Y de repente, he vuelto a verme vestida de marrón, una falda de cuadros muy fea, un jersey de un tejido estriado que mi madre llamaba “de canalé” y unas medias de color incierto, de un tono crema tan poco sugerente como el resto. Así era mi uniforme del colegio, la ropa que me ponía todos los días cuando Juan Carlos de Borbón subió al trono.

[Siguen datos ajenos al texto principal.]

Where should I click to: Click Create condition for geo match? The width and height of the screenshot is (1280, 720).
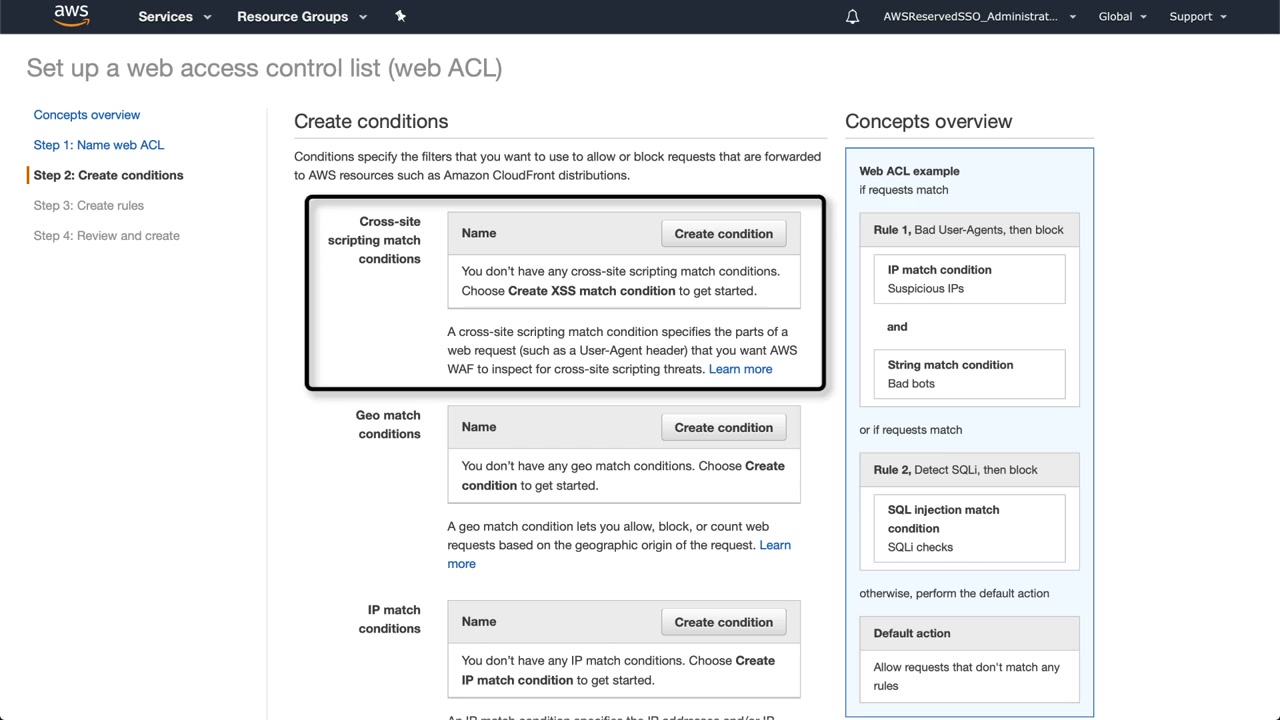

La noticia de la abdicación del Rey me ha devuelto al pasado. He recuperado algunas imágenes, algunos olores, sonidos de hace mucho tiempo. Las baldosas de mi colegio eran grandes y cuadradas, de un tono rosado, salpicado de manchitas, que asemejaba el de una mortadela barata, muy popular entonces, a la que las amas de casa llamaban “chope”, sin tener ni idea de que estaban deformando un adjetivo inglés, “chopped”, que es el participio del verbo chop, picar. En aquella época, en España casi nadie hablaba inglés. Juan Carlos, sí. Ésa era una de las virtudes que se airearon con más insistencia cuando el Príncipe subió al trono. El nuevo jefe del Estado era alto, rubio y había estudiado en el extranjero. En aquella España encogida y gris, el cosmopolitismo de su biografía representaba en sí mismo una pequeña revolución. En los colegios, aún había muchísimos más alumnos de francés que de inglés.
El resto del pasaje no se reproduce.